The set of assets within each generation is described below. To be conservative, we usually assume that each asset is retired at the end of its generation so that only the more modern assets of the new generation are involved in producing the generation after that (except as noted below for solar cells and robonauts). This is overly conservative, but it allows that hardware failures could disable some new assets that are unable to be repaired while assets from the prior generation continue to operate to take their place.

In Generation (“Gen”) 2.5, the use of the decimal place (rather than incrementing to 3.0) indicates that the assets of Gen 2.0 and Gen 2.5 are added cumulatively rather than retiring the Gen 2.0 hardware. We do this because it is necessary to vastly diversify materials manufacturing as quickly as possible, and this is accomplished by creating Gen 2.5 hardware that is no more sophisticated than Gen 2.0 although capable of making different materials.

Subsequent generations are modeled very simply as extrapolations from the first one using a “crudeness factor” that tells how much more massive they are due to the use of mongrel alloys and other poor materials produced from the regolith. Thus, Gen. 2.0 and Gen 2.5 have a crudeness factor of 2.5, meaning they are 2.5 times as massive as Gen. 1.0 and thus take longer to manufacture. Gen 3.0 has a crudeness factor of 1.5, but Gen. 4.0 and subsequent have a crudeness factor of 1.0.

The quantity of electronics fabricated on the Moon also evolves with the generations. For Gen. 3.0, 4.0, 5.0 and 6.0, the targets are to make 90%, 95%, 99%, and 100% of the electronics on the Moon, respectively.
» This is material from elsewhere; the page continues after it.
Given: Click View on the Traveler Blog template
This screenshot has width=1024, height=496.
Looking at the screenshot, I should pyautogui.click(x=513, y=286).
If these targets cannot be met, then the overall exponential growth of lunar industry can be slowed down accordingly to keep it economical.

Another model parameter is the operation time per lunation. If the solar cells are located on a “peak of eternal light” near the poles and are actuated to follow the sun, they might obtain enough power for the industry to operate through 70% of the lunation. More equatorially, they would support only 40% operation.

The evolving approach described here reduces the cost of material transported to the moon by eight times. Lower cost launch providers like Spacex are altering the cost equation.

This robotic industry in space leads to a grand vision. After the industry becomes selfsupporting it can be sent to other parts of the solar system. The asteroid belt has everything necessary for it: water, carbon, silicates, metals, oxygen, solar energy (with much larger collecting arrays), etc. The ices in the lunar poles are a limited resource so it will be important to move the center of industry to the asteroids as quickly as possible. There, the billion-fold greater resources could allow the industry to expand exponentially until it dwarfs that of the entire Earth within just a few decades. Continued advances in artificial intelligence will be needed to control and manage such a large industry. The United States economy uses 10^20 J of energy per year including fossil fuels, nuclear, and renewables (Department of Energy 2010).

Gen. 5.0 (at 70% duty cycle) using 10^15 J of energy per year. Multiplying this by a factor of 3 per year, it would exceed the energy usage of the US within 11 more years. After 12 more years it would exceed the US economy by a factor of a million. After another decade it would exceed the US economy by a factor of a billion. Somewhere within that brief period of time, humanity will have gained the ability to do everything we can dream of doing in space.

Robotic space industry will also bring great dividends back to Earth. For example, it can create space beamed solar power (SBSP) satellites in Earth orbit. Commonly it is explained that SBSP is not competitive with other energy sources due to launch costs. Robotic space industry can eliminate not only the launch costs but also the construction costs, turning it into an essentially free, clean, and highly scalable energy source.